If you are not using an expression array platform, we provide some “generic” annotation files that are keyed to official gene symbols.

For species or platforms we don’t support, ask us for assistance or set it up yourself. The files are not hard to prepare if you have Gene Ontology (or other gene set descriptor) annotations available.

For species we support, but for new platforms, often you will be able to create a new annotation file by pulling information out of our existing files using a simple Perl script.

Description of the format

  • The file is tab-delimited text. Comma-delimited files or Excel spreadsheets (for example) are not supported.
  • There is a one-line header included in the file for readability.
  • The first column contains the probe identifier. The probe IDs must exactly match the ones you provide in your Gene score file. Any probes not having an entry will be ignored. If you are not using probes, this will probably contain gene symbols. The main requirement here is that it matches the identifiers you provide in your input data files.
  • The second column usually contains a gene symbol. This should not be blank. If the gene name is not known, a sequence identifier or arbitrary code can be used instead. This is used to determine whether a gene has more than one probe, as well as providing information for display purposes.
  • The third column contains the gene name (or description). This can be blank. It is only used for display purposes.
  • The fourth column contains a delimited list of GO identifiers. These include the “GO:” prefix. Thus they read “GO:00494494” and not “494494”. The ids within this field can be delimited by spaces, commas, or pipe (‘|’) symbols. This field can be blank if there are no GO annotations (or if you aren’t using GO).

Using files you create

Annotation files that you created can be used so long as they adhere to one of the accepted formats. There are a few things to consider:

  • The probe IDs must exactly match the ones you provide in your input data files (gene scores and raw data). Any probes not having an entry will be ignored.
  • The gene symbols are used internally by the software to decide which genes are present on the array more than once. Therefore, if two probes refer to the same gene, make sure the symbol you use is the same for both probes. (It doesn’t actually matter what the symbol is).
  • The gene names or descriptions are optional, and blank values will just show up as “No description” or something similar.
  • In the ermineJ format, the GO ids must be in “long” format (with the GO: prefix). The GO terms themselves should be omitted.

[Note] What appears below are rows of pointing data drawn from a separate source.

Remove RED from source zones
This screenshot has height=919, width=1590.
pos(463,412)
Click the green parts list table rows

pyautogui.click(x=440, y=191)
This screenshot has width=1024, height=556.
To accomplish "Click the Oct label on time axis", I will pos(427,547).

The parents of all terms listed are automatically included in the analysis (subject to other constraints such as the maximum Gene Set size you set in the analysis), so there is no need to list these explicitly.

 

Using files from the Affymetrix web site

Obviously this only helps you if you are using an Affymetrix GeneChip. (The writers of ermineJ are not affiliated with Affymetrix in any way).

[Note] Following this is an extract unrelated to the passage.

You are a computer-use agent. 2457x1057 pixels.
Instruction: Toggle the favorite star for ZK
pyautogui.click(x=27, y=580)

The files we tested our software on were obtained from the Affymetrix site and are in CSV (comma-separated value) format. As of 2011 ermineJ worked with these files (for example HG-U133_Plus_2.na31.annot.csv.zip, NetAffx account required for access), but if Affymetrix changes the format (they have in the past) it is possible that they will no longer work with ermineJ.

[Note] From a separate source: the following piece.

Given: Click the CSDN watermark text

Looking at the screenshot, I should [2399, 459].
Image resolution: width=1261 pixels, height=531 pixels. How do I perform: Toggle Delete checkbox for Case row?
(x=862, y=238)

To use this, select the “Affy CSV” option on the startup dialog.

Using file from the Agilent web site

Similar to the Affymetrix files, ermineJ supports the use of annotation files from Agilent. These must be the text-formatted files downloaded from https://earray.chem.agilent.com/earray/ (registration required). If you have trouble locating the file for your microarray contact your Agilent technical support representative as we have no control over the availability of these files.